As opposed to the safe, anodyne headlines of English newspapers, which for the most part are sober, balanced and responsible, the Hindi papers are, generally speaking, more triumphalist in their interpretation and presentation.
Only The Telegraph, Calcutta, goes out of its way to editorialise the Supreme Court judgment, but the front pages of most English newspapers, on the whole, underline the “disconnect” between so-called “liberal” and “conservative” media, a division the BJP exploited to the hilt before it succeeded in appropriating that space too.
Equally, there is a marked difference between the coverage of the Hindi press and the south Indian languages. Within the South, there are clear and sharp differences between the Kannada and Telugu media, where the sangh parivar has managed to make inroads, and the Tamil and Malayalam media, which remains largely out of bounds.
Dainik Jagran, the large circulation Hindi daily whose growth in circulation was concomitant with the Ram Janmabhoomi movement, leads the charge with a gung-ho front page which removes the distinction between a newspaper and a pamphlet.
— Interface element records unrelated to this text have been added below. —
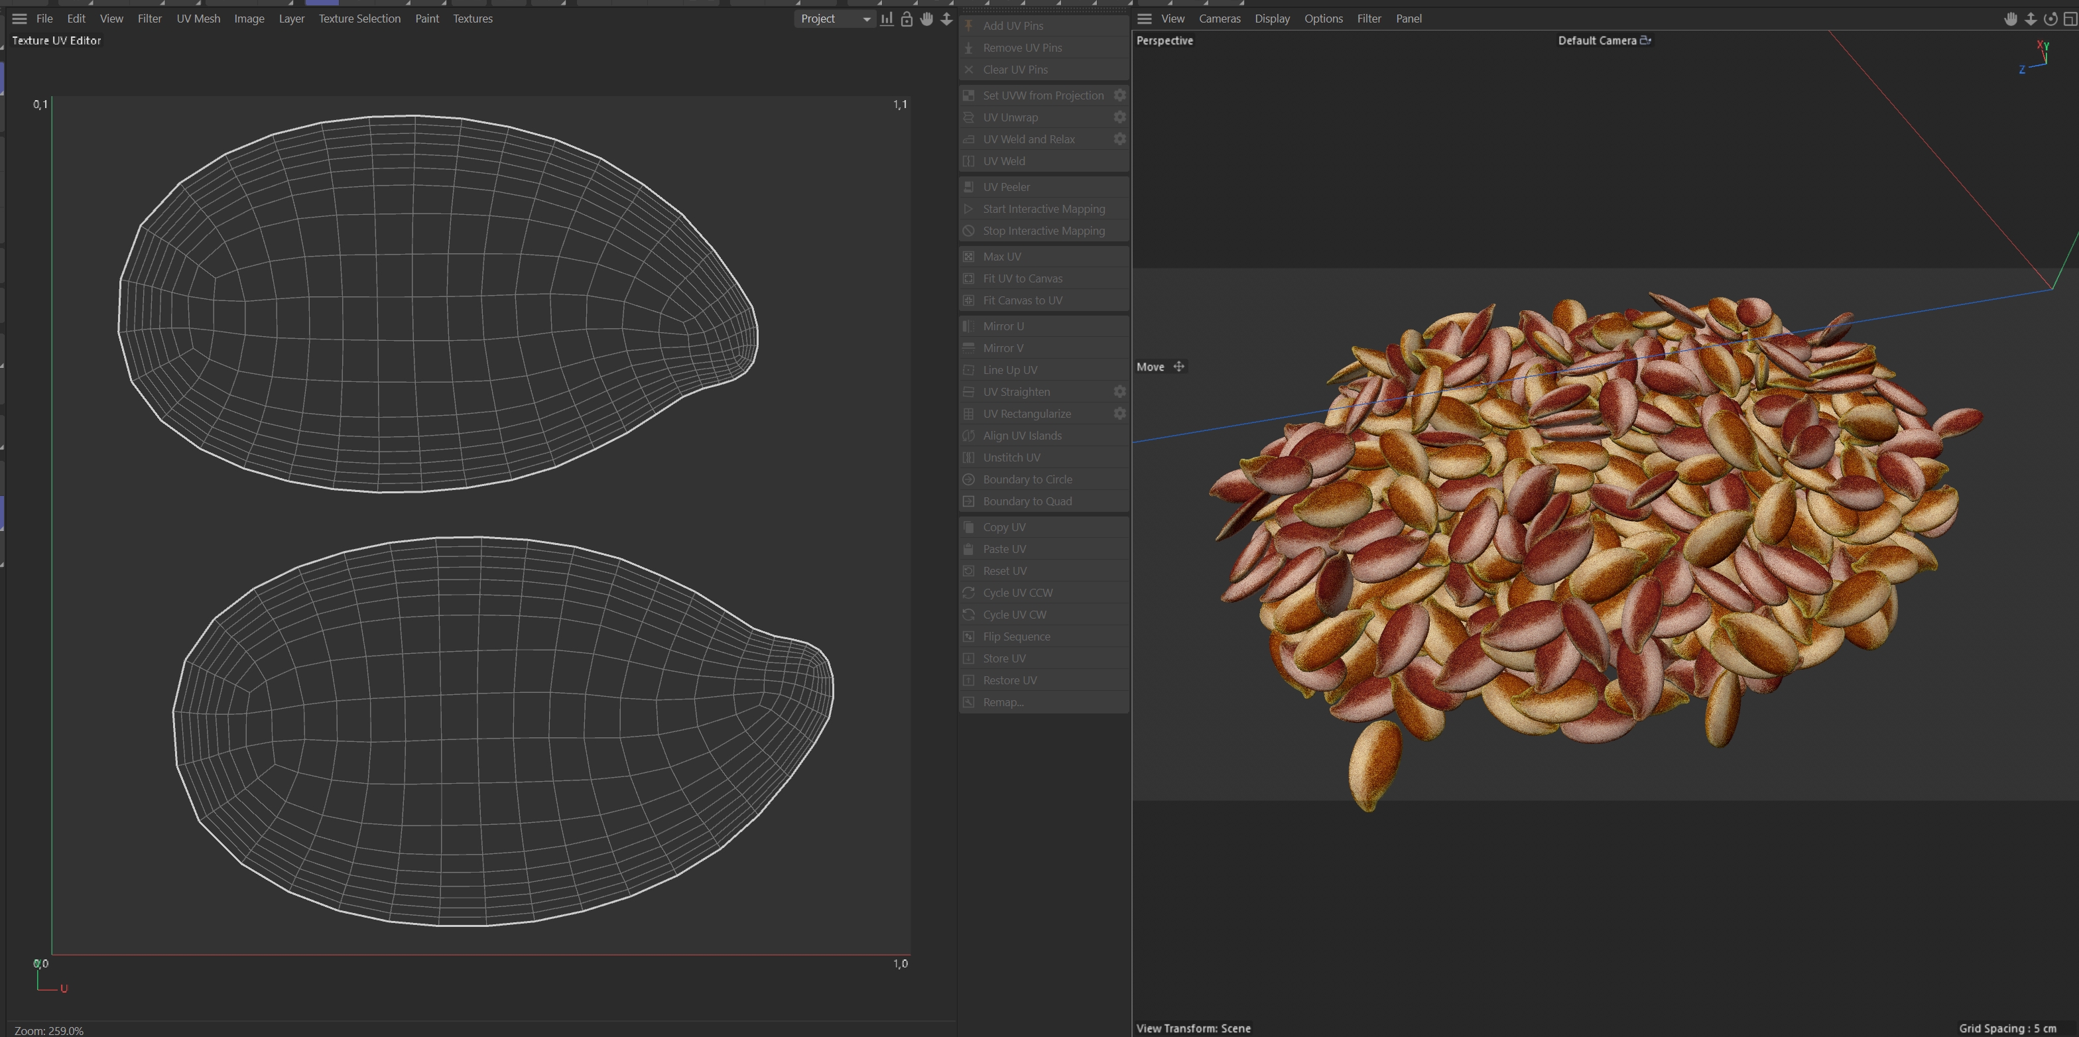Click the histogram bars icon beside Project dropdown
This screenshot has width=2079, height=1037.
(887, 19)
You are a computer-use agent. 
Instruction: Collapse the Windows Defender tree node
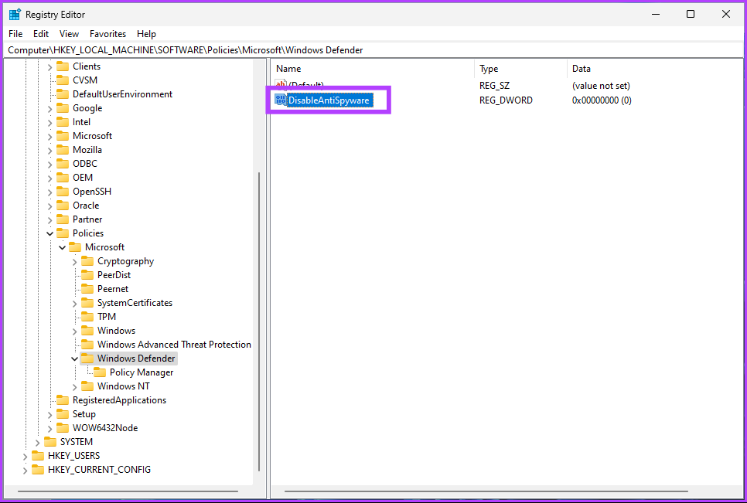pyautogui.click(x=75, y=359)
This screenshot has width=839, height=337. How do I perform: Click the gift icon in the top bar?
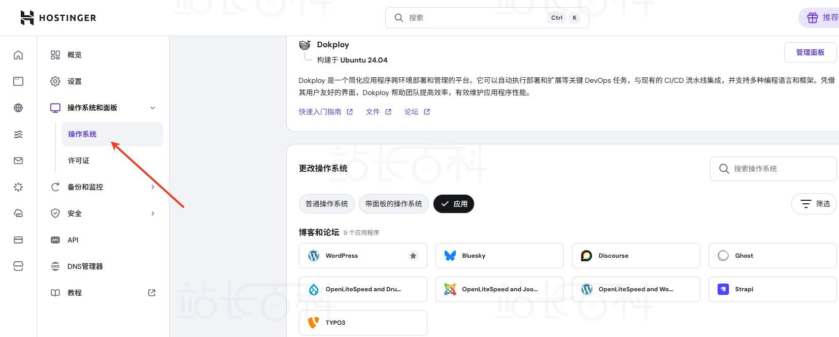tap(813, 18)
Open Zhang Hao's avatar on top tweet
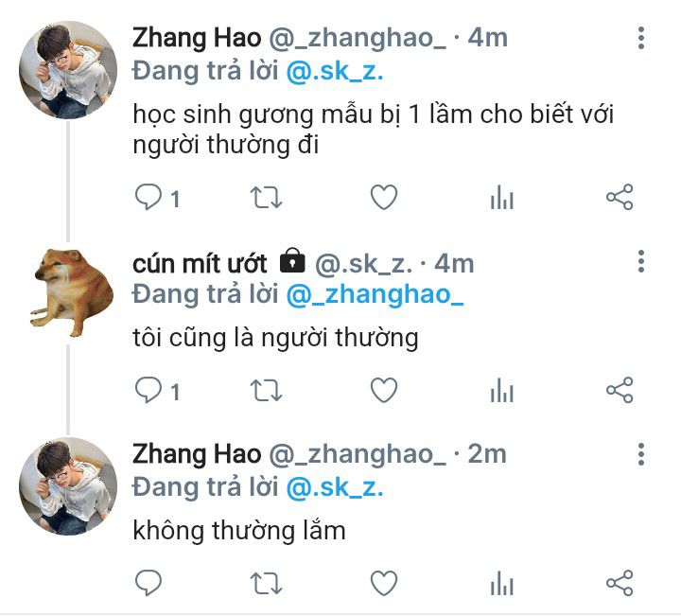 coord(68,70)
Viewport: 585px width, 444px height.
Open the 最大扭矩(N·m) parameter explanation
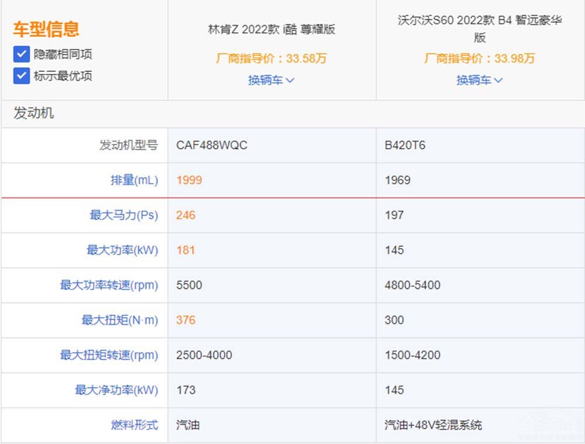click(119, 320)
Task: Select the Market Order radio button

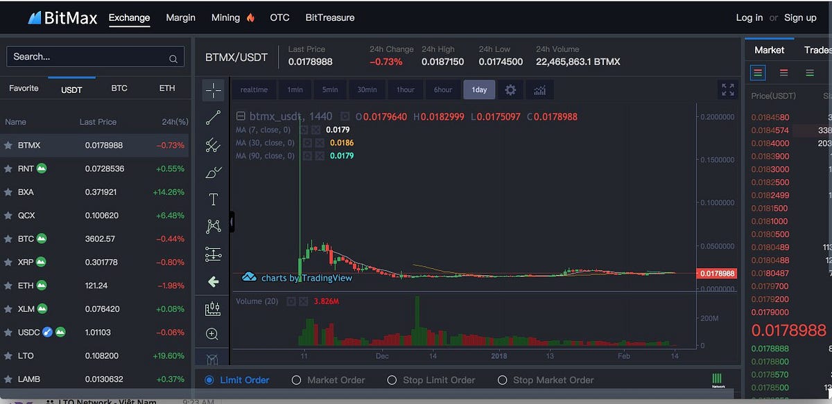Action: tap(297, 380)
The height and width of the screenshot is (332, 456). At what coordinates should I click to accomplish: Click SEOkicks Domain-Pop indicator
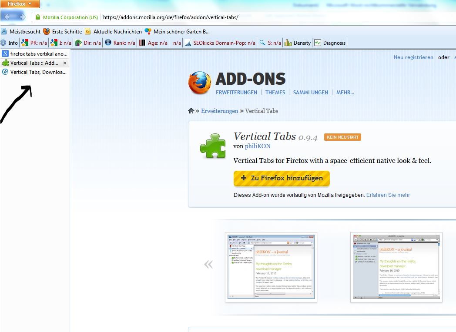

Dainik Bhaskar, not too far behind in its commitment to the Hindutva cause, and Hindustan, from the Hindustan Times group, and Navbharat Times from the Times group, are more sober, but not by very much.
The real surprises, though, are Rajasthan Patrika, which has often found itself in the crosshairs with BJP on matters commercial, and Prabhat Khabar, the latter edited by Harivansh till he became the deputy chairman of the Rajya Sabha.
In the peninsular South, where the homelessness of Lord Ram has been less of a concern in the minds of voters, the emerging faultlines can be clearly seen between the Kannada media and the other three languages.
Hosa Digantha (above), a full-fledged sangh operation, has a 32-page special issue in two sections, with a “Jai Shri Ram” headline leaving little doubt why Karnataka has increasingly been an exception in the south in welcoming BJP.
Barring Praja Vani, from the Deccan Herald group, all the Kannada broadsheets look and sound identical in their lead headlines.
The Telugu daily Eenadu, a key player in the emergence of a non-Congress opposition in the mid-1980s, calls the SC judgment “Sri Rama Pattabhishekham”, and Sakshi, owned by the state’s Christian chief minister Y.S. Jagan Mohan Reddy, plays up the inter-religious bonhomie heralding the verdict.
It is only in the Tamil and Malayalam newspapers that the front-page accent is less on the “bhavya mandir” and more on the nitty gritty of the court order.